# Visa refused because overstayed



## Teacher786 (Aug 29, 2013)

Hi all, 

I was hoping to get some advice on time frames for all this visa stuff. My husband worked here and studied here for 8 years but after being here for about 6 years they told him to return because he used some false documents (he was young and stupid, I know it's not an excuse but what can you do now) he didn't return and stayed. We only met last year and when I realised the situation we went to see a solicitor. The solicitor said we should have our civil wedding and then apply but the day of the civil BOrder Control came and took him away. He was detained for 2 weeks and returned at his own expense. 

We applied for a visa knowing it would be refused but I meet all the financial requirements. It's been refused but I just wanted to know if anyone has any idea how long it could take from the day we sent off the appeal? My solicitor is saying because there is a backlog it could be a year! I'm appalled as we only got married in December and have spent barely a month together since. 

Any ways to speed it up? 

Thanks


----------



## hanane salim (Aug 14, 2013)

*appeal visa*

you have only 28 days for make the appeal the appeal take 6 months sometimes less sometimes more good luck I know many freind take the visa on the appeal without a lawyer


----------



## Teacher786 (Aug 29, 2013)

Thanks for the reply. We have submitted the appeal and they have taken the payment from my account. 

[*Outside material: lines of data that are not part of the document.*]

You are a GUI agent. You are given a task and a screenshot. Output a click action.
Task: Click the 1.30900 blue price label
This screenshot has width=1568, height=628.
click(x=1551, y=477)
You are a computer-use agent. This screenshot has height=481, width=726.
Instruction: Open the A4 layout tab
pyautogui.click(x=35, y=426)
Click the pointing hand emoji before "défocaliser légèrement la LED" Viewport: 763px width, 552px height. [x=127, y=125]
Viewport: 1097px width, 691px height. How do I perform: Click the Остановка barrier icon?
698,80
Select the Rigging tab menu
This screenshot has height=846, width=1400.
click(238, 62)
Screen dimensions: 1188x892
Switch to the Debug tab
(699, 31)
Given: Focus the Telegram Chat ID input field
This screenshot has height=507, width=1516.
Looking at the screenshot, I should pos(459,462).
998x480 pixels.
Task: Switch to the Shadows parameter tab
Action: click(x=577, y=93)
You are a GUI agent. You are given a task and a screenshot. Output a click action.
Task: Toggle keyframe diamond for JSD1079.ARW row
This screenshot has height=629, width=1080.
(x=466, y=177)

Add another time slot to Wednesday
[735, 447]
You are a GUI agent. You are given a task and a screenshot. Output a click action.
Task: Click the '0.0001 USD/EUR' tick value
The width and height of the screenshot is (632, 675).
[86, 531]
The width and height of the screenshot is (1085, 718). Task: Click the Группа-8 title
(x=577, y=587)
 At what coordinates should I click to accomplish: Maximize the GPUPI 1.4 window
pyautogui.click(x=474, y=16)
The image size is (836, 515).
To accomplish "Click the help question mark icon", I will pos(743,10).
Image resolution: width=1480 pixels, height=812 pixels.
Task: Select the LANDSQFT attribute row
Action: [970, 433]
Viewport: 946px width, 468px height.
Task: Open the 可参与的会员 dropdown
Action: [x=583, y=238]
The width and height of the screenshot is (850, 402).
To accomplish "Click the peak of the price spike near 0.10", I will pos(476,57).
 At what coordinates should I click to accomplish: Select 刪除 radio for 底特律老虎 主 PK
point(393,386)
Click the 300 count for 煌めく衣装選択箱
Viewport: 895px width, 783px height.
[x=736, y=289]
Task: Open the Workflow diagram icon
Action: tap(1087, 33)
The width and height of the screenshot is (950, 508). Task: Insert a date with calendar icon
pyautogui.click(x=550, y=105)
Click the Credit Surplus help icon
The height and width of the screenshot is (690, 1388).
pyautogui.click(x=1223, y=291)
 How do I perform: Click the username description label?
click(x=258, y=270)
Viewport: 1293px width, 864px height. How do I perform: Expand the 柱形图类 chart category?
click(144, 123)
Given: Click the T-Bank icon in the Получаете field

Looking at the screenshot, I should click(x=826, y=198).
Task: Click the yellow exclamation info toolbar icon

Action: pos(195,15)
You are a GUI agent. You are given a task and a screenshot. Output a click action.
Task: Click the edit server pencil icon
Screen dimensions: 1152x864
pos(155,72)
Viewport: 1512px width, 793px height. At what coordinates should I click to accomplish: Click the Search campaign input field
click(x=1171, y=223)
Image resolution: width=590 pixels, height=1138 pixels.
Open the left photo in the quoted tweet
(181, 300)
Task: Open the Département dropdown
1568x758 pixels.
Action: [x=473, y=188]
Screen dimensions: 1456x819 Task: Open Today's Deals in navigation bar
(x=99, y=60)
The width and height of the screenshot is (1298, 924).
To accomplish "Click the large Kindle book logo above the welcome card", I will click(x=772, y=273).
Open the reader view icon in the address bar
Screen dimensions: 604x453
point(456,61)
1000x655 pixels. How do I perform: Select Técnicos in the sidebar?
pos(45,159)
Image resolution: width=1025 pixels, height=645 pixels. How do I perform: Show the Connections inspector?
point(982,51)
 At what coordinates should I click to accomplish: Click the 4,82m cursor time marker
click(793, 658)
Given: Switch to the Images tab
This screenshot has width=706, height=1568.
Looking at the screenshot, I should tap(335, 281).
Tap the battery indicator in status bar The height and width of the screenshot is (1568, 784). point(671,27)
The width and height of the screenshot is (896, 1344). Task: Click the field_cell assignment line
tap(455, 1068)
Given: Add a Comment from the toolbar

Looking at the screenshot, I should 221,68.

I am waiting to hear the date for the ECO to get back to us.


----------



## skinnie58 (Apr 3, 2013)

Teacher786 said:


> Thanks for the reply. We have submitted the appeal and they have taken the payment from my account.
> 
> I am waiting to hear the date for the ECO to get back to us.


Hi Teacher

Once the tribunal has taken the fee you will usually hear from them within two weeks to give you your appeal pending date, the letter will state the ECM has 19 weeks to overturn the decision or not. Its possible you could get a decision made up to six weeks before the deadline, and it is also possible the deadline will pass before you hear anything; it is a very long road and can take up to 9 months to a year to finalise.

My fiancé visa was refused in February 2013 we appealed, our deadline was 
19 August and we got the letter from the tribunal 25 July informing us that the original decision to refuse was overturned. We did not go through a solicitor as it was a straightforward case, where they did not believe our relationship was genuine but we provided them with evidence to prove it was so it was not difficult as yours.

Good Luck:fingerscrossed:


----------



## Joppa (Sep 7, 2009)

OP's case is far from straightforward with deception, arrest and removal. There is usually an entry and visa ban of 10 years imposed on a case like this, so there is a rocky road ahead. It will almost certainly go to a tribunal hearing before a judge, and Home Office will mount a vigorous defence.


----------



## Teacher786 (Aug 29, 2013)

He did leave at his own expense. I guess what I really want to know is it worth all the hassle? Anyway we are going to return to Sri Lanka in a few years.


----------



## Joppa (Sep 7, 2009)

Speak to a competent advisor, as a case like this requires expert handling and consideration of all the circumstances. I don't rate your chances at all highly, frankly. Use of deception alone carries automatic ban of 10 years.


----------



## Teacher786 (Aug 29, 2013)

I have a solicitor but to be honest I'm.not sure if I'm happy with them. Could anyone advise me on who to speak to?


----------



## Teacher786 (Aug 29, 2013)

Hi all, 

I was wondering if anyone knows how to speed up the appeal process. I have been told it will take 19 weeks for the entry clearance officer to review the case. We know it will b a refusal still so is there any way to skip this or shorten the time? I have a drs note that explains suffer from depression and I was thinking to speak with my local mp? 

Any help would be appreciated.


----------



## Joppa (Sep 7, 2009)

Nope, and you can be left waiting up to a year before the tribunal hearing.
There is no priority, every case goes through the same procedure, cases are handled strictly according to the order they are received and they are overwhelmed with demand.


----------



## Teacher786 (Aug 29, 2013)

Thanks for the response. 

This sucks. How is it fair to keep families apart for so long?


----------



## Joppa (Sep 7, 2009)

Is it fair to allow people in who have used deception and have been removed from UK for immigration offence without the fullest of investigation and whether it's in the wider public interest to do so?


----------



## Teacher786 (Aug 29, 2013)

I am all for a full investigation. They are more then welcome to check him and myself out. My problem is with the time span. It's completely unacceptable to expect families to be apart so long. It will b two years at the very earliest, it's no wonder people overstay if this is how long it can potentially take. If not longer.


----------



## Hertsfem (Jun 19, 2013)

Deception is deception I'm afraid! I feel for those that go by the book and are kept apart...


----------